The focus of his information was my moaning about the 10/100 ports on the router limiting its Router Rank, but more importantly its potential sales. Here are the bullet points he made in response:
• An increasing number of homes actually have nothing but the modem plugged into their router. A recent informal survey by my source of "connected" homes with adults between 20-35 years old showed nearly all of the homes were completely wireless (iPads, Notebooks, Roku boxes, etc.). No wired NAS, workstations, and in some cases, printers in the home, whatsoever.
• For at least the past year, the biggest selling router in the U.S. is N600 class with 10/100 ports. Next biggest is N300, followed by N150. N600 as a whole (10/100 + Gigabit) is larger than N300 by a respectable margin. N600 10/100 outsells N600 Gigabit by just about 2-to-1.
• Most U.S. buyers spend $60 – $70 for their router.
• Most LAN-side (non-internet) transfers in the home are wireless-to-wireless. The wireless-to-wired transfers that do happen are at rates below 100 Mbps. Even a lot of internet-based streaming video traffic occurs at rates around 5 Mbps peak.
That said, my informant says router makers are pushing strongly toward 11ac, but with a focus on providing higher throughput to mobile devices with 1×1 (AC580) or at most 2×2 (AC1200) radios.

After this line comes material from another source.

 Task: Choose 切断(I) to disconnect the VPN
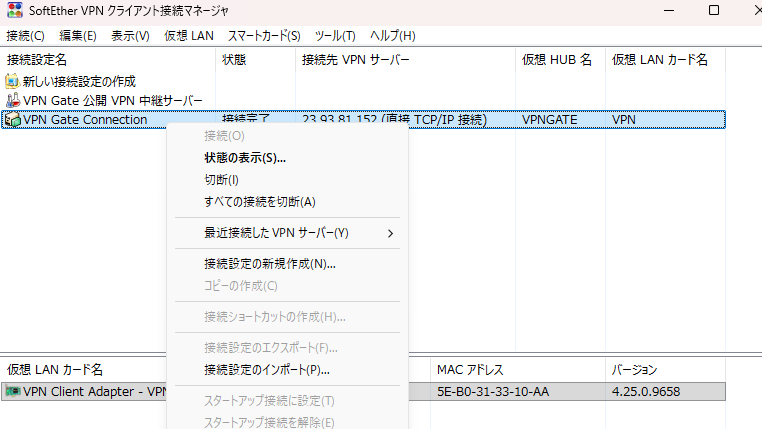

The key to satisfying this need, however, will be getting routers under the all-important $100 price point.Today however, AC1300 (2.4 GHz @ 450 Mbps; 5 GHz @ 867 Mbps) is the best seller, with AC1200 (2.4 GHz @ 300 Mbps; 5 GHz @ 867 Mbps) not far behind.
So, score one for NETGEAR. You’re better off with a standalone Gigabit switch if you need one anyway, to keep its additional heat load out of the router.